Dr. Schneider: Sport sollte in erster Linie Spaß machen. Kenne ich keine Grenzen, trainiere ich exzessiv und zwanghaft und steigere ich permanent meine sportlichen Aktivitäten, so kann das für eine Sportsucht sprechen. Vor allem, wenn sich immer mehr alles darauf konzentriert und wenn mein Beruf, meine anderen Interessen oder alltägliche Aufgaben darunter leiden, kann eine solche Störung vorliegen. In diesem Fall ist die Klärung durch einen Psychotherapeuten sehr empfehlenswert. Eventuell steckt dahinter auch eine ernsthafte psychische Störung. So flüchten sich insbesondere Männer mit Depressionen nicht nur in Alkohol- und Medikamentensucht, sondern auch in ein exzessives sportliches Verhalten.
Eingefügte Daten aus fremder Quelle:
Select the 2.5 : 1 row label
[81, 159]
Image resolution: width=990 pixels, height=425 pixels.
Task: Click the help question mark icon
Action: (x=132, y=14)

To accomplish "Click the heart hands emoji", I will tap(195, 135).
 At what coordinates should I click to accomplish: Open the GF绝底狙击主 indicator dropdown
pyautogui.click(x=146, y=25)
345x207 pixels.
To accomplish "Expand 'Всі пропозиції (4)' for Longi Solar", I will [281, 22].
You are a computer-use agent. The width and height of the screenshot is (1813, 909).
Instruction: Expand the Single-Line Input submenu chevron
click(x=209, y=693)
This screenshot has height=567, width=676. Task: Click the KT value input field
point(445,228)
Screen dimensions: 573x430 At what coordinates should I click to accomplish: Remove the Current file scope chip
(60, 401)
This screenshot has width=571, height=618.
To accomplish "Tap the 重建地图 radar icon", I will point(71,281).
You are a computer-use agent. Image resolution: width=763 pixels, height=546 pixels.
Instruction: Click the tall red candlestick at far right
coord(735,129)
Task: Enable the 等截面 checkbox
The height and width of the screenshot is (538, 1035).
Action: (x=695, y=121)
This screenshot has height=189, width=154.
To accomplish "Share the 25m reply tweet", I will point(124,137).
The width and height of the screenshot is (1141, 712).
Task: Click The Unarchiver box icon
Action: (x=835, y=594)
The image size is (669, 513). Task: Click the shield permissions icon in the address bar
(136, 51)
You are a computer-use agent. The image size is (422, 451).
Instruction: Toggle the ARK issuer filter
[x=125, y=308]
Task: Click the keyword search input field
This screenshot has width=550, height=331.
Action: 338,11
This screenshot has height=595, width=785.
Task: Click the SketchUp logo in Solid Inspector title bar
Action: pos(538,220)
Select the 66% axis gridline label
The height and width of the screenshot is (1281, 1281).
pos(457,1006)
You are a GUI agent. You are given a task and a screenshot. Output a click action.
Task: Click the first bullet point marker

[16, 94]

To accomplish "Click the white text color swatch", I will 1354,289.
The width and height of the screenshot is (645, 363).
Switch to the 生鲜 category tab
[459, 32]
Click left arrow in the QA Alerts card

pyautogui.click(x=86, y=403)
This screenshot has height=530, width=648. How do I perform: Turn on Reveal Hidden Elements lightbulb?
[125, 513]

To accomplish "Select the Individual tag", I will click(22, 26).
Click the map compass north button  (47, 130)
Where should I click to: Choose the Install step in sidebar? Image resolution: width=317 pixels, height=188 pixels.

Sollte man mit Muskelkater trainieren oder lieber pausieren?
Dr. Schneider: Bei einem Muskelkater sollte man am besten eine Pause einlegen und Belastungen vermeiden. Anderenfalls drohen ernsthafte Verletzungen und ausgeprägte Muskelfaserrisse. Durch Kälte oder Wärme können die Schmerzen gelindert werden, aber die Regeneration lässt sich damit nicht beschleunigen.
Trainiert werden sollte frühestens nach zwei schmerzfreien Tagen. Und nach spätestens drei Wochen sollten sich die betroffenen Muskeln völlig regeneriert haben. Anderenfalls empfiehlt sich ein Arztbesuch, um ernsthafte Verletzungen der Muskulatur oder des Sehnenapparates auszuschließen.
Dr. Thomas Schneider ist Facharzt für Orthopädie und Unfallchirurgie, Akupunktur, manuelle Therapie sowie Sportmedizin. Der Fuß- und Sprunggelenkspezialist leitet das Bewegungs- und Ganganalysezentrum der Gelenk-Klinik Gundelfingen. Seit Jahren beschäftigt sich Dr. Schneider zudem auch als Buchautor (u.a. "Wenn die Ferse schmerzt", riva Verlag) sowie TV-Experte ("Kaffee oder Tee", "Planet wissen", SWR) mit dem Thema Laufen und Gehen.